Hannah Ribble Buck (1803-1868)
Hannah Ribble and Abner Buck were married on November 9, 1828 in Elmira, New York. Nine of their children were born in New York before the family came to Illinois in 1844. Two more children were born in McHenry County. Abner Buck was a farmer. His farm was located near the current intersection of Virginia Road and Rakow Road. The Buck farm had many animals such as turkeys, geese, chickens, Moreno sheep, cows, and horses. The family also raised crops. The animals and crops were needed to feed the large family and they were also sold for profit. The family were members of the First Congregational Church of Crystal Lake. One of their daughters, Martha, married a minister from the church.
Colonel Gustavus A. Palmer (1805-1884) and Henrietta Gearhart Palmer (1812-1884)
Colonel Palmer and his wife Henrietta lived in the Crystal Lake area for over forty years until their deaths in 1884. They both died within days of each other from Typhoid Pneumonia. The Palmers had a house built on bounty land which Col. Palmer earned in the little known Patriots War of 1837-1838. His homestead came to be known as “Palmer’s Corners.” This Greek Revival house has been designated as a City of Crystal Lake Landmark, as well as it is the only building in Crystal Lake which is listed on the National Register for Historic Places. The Palmers had three children: Charlotte, John and Emma.
Seth H. Nash (1840-1910)
Seth Nash was born in Portage Township, Livingston County, New York, the son of Edgar J. and Esther Nash. In 1853, he came to Illinois, and in 1854 settled in Crystal Lake. He owned 83 acres of which 70 were cultivated. He also ran a small dairy comprised of Jersey graded cows. His farm was along what is now Route 14 near the intersection of Keith Avenue. On February 26, 1863, he married Mary Jane Simpson in Kane County, Illinois. They had two children: Clara and Charles. Mary Jane died in 1896 of consumption. Seth’s second wife was Sarah Ashton, daughter of Thomas Ashton, who was the owner of the Ashton House Hotel in Crystal Lake. Seth joined the First Congregational Church of Crystal Lake in June of 1862. He was Church Clerk for three years and was on the first Board of Society Trustees. Seth met his death when the wheel of a hay wagon on which he was riding, hit a large rock and threw him from the wagon.

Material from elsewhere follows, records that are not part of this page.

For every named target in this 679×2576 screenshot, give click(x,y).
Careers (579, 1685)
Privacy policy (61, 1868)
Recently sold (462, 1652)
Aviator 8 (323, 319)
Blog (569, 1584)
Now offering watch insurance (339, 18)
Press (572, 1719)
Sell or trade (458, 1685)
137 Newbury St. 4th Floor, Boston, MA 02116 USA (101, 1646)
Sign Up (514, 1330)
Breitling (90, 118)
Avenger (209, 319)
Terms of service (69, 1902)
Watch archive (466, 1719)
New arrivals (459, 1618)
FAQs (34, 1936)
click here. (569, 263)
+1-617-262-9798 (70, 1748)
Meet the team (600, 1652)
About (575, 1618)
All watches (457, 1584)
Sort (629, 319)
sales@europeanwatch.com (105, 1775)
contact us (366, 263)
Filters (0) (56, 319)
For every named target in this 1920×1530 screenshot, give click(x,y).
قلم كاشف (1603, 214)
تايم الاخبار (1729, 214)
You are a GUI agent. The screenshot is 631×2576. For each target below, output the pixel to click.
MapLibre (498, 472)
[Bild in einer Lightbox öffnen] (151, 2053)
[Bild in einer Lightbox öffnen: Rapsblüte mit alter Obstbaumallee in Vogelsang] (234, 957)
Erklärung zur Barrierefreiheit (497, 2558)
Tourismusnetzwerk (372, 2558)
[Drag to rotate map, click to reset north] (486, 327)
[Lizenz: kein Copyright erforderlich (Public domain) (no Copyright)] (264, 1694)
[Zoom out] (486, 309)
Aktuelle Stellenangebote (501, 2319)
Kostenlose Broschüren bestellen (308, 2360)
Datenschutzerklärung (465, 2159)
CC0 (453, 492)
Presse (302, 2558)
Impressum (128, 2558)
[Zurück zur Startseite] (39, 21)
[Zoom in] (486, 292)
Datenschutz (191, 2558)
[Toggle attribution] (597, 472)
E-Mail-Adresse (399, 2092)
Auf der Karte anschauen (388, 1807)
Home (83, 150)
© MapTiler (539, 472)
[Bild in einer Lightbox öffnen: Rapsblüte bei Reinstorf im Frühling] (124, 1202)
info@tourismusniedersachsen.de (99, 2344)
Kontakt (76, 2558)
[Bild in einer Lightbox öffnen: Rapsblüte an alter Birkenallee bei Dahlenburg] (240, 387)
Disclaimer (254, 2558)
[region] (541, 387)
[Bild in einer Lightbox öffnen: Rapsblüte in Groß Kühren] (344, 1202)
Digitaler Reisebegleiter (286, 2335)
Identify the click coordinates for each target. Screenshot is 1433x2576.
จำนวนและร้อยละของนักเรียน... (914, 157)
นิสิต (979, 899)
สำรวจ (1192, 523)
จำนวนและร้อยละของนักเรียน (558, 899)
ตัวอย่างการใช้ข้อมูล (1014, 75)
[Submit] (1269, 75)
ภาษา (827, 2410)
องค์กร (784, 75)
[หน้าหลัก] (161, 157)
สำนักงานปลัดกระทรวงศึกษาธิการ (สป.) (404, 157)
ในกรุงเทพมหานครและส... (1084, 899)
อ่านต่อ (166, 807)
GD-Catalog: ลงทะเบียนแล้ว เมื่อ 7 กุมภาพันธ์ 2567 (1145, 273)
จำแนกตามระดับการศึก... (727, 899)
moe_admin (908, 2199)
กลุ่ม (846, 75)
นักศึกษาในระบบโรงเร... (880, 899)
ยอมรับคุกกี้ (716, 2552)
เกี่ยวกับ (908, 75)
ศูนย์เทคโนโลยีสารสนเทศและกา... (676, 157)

John H. Buehler (1851-1927)
John Buehler was born in Germany and came to the United States with his uncle when he was 14 years old. Both of the parents had died a year earlier. John operated a general merchandise store at the corner of McHenry and Virginia, an area which became known as “Buehler’s Corner”. Called “Judge” by his friends, John could often be found in shirtsleeves and suspenders, working evenings at his desk in the back of the store. In addition to operating the store, John Buehler was the city water bill collector, a real estate salesman, and an insurance salesman. The building for his store, which was in operation for over 50 years, was formerly the first German School. John Buehler was active in the German Lutheran Church, and established the first German Sunday School in Crystal Lake. In 1875, John married Christina Peters. Their marriage ceremony was performed by the new pastor of the German Lutheran Church, Henry Schmidt.